DACA, BANGLADÉS.- El Partido Nacionalista de Bangladés (BNP), liderado por Tarique Rahman, ha obtenido una victoria contundente en las elecciones generales celebradas el pasado jueves, asegurando 209 de los 297 escaños escrutados. Estos resultados, facilitados este viernes por la Comisión Electoral a EFE, marcan el fin de la era política dominada por Sheikh Hasina y establecen un nuevo panorama en el país asiático.
Aunque el anuncio oficial y definitivo de los resultados está pendiente, un documento compartido por el secretario de la Comisión Electoral, Akhtar Hossain, confirma que el BNP ha alcanzado una mayoría absoluta de más de dos tercios de la cámara. Este hito no solo desplaza a la derrocada Sheikh Hasina, sino que también configura un parlamento compuesto íntegramente por antiguas formaciones opositoras.

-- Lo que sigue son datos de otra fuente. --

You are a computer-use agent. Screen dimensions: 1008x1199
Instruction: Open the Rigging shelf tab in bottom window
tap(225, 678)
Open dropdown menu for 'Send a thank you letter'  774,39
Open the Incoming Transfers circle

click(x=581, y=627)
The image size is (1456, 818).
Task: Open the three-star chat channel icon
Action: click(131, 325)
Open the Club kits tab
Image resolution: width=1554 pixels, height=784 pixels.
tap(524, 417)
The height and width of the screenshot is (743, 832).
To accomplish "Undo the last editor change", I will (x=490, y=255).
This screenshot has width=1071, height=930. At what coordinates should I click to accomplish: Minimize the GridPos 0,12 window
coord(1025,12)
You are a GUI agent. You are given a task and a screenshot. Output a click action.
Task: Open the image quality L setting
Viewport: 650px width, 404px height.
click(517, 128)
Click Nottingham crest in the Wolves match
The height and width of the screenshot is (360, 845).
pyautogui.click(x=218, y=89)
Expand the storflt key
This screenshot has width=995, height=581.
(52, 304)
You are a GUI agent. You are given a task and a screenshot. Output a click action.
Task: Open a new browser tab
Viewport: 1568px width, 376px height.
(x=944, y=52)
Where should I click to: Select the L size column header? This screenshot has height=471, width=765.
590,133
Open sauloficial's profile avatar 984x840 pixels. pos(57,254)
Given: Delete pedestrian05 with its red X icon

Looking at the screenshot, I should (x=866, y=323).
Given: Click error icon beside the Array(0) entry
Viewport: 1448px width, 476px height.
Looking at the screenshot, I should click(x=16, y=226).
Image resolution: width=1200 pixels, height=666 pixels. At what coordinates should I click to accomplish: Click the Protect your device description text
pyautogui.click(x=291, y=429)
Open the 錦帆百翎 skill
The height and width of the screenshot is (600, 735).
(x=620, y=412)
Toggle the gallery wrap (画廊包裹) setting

Paralelamente a las legislativas, la Comisión Electoral ha validado el éxito del referéndum sobre el paquete de reformas constitucionales propuesto por el gobierno interino del Premio Nobel Muhammad Yunus. La opción del «Sí» prevaleció con el 60,26 % de los apoyos, sumando 48.074.429 votos, frente a los más de 22 millones de votos del «No». Este resultado refrenda el proceso de transición democrática iniciado tras la caída de la autocracia en agosto del año anterior.
A pesar de que las cifras ya son de dominio público, el anuncio oficial final podría posponerse hasta este sábado para cumplir con los procedimientos legales de publicación del boletín oficial. No obstante, el BNP ha manifestado su intención de formar gobierno este mismo domingo, una vez que la Comisión Electoral certifique la totalidad de los resultados de las 297 circunscripciones.
Tarique Rahman, cuyo regreso triunfal a Daca fue precedido por años de exilio y condenas desestimadas, celebró la victoria declarando: «El pueblo de Bangladés ha estado esperando este día durante mucho tiempo. Hoy, la gente ha recuperado sus derechos». Estas palabras sellan el entierro definitivo de la estructura de poder de la proscrita Liga Awami.
El desarrollo pacífico de estos comicios ha sido considerado un éxito para la frágil transición tutelada por el Nobel de la Paz Muhammad Yunus. A diferencia de las últimas tres elecciones bajo el régimen de Hasina, caracterizadas por el fraude masivo y el boicot, esta jornada contó con el aval de observadores internacionales. Yunus, quien asumió el Ejecutivo interino en agosto para pacificar una nación devastada por los casi 1.400 muertos que dejó la represión gubernamental contra la ‘Generación Z’, describió la votación como «el cumpleaños del nuevo Bangladés».
Con la elección de Tarique Rahman, Bangladés se prepara para una ruptura histórica en su dinámica política, al elegir en unas elecciones generales a un hombre para el cargo de primer ministro por primera vez en 35 años. Si bien el país ha tenido líderes masculinos a través de regímenes militares o administraciones interinas no electas, Rahman es el primero en obtener legitimidad directa de las urnas desde 1991.
Este cambio simboliza el fin de un largo matriarcado político, marcado por la desaparición de Hasina —quien permanece escondida en la India y condenada a muerte tras huir de la revolución estudiantil de 2024— y por el reciente fallecimiento de Khaleda Zia. Tarique Rahman, tildado en su juventud de «príncipe heredero» por sus detractores y condenado en rebeldía a cadena perpetua por un ataque con granadas en 2004, ha visto cómo, tras la revolución juvenil de agosto de 2024, las condenas en su contra fueron desestimadas, allanando el camino para su regreso y ascenso político.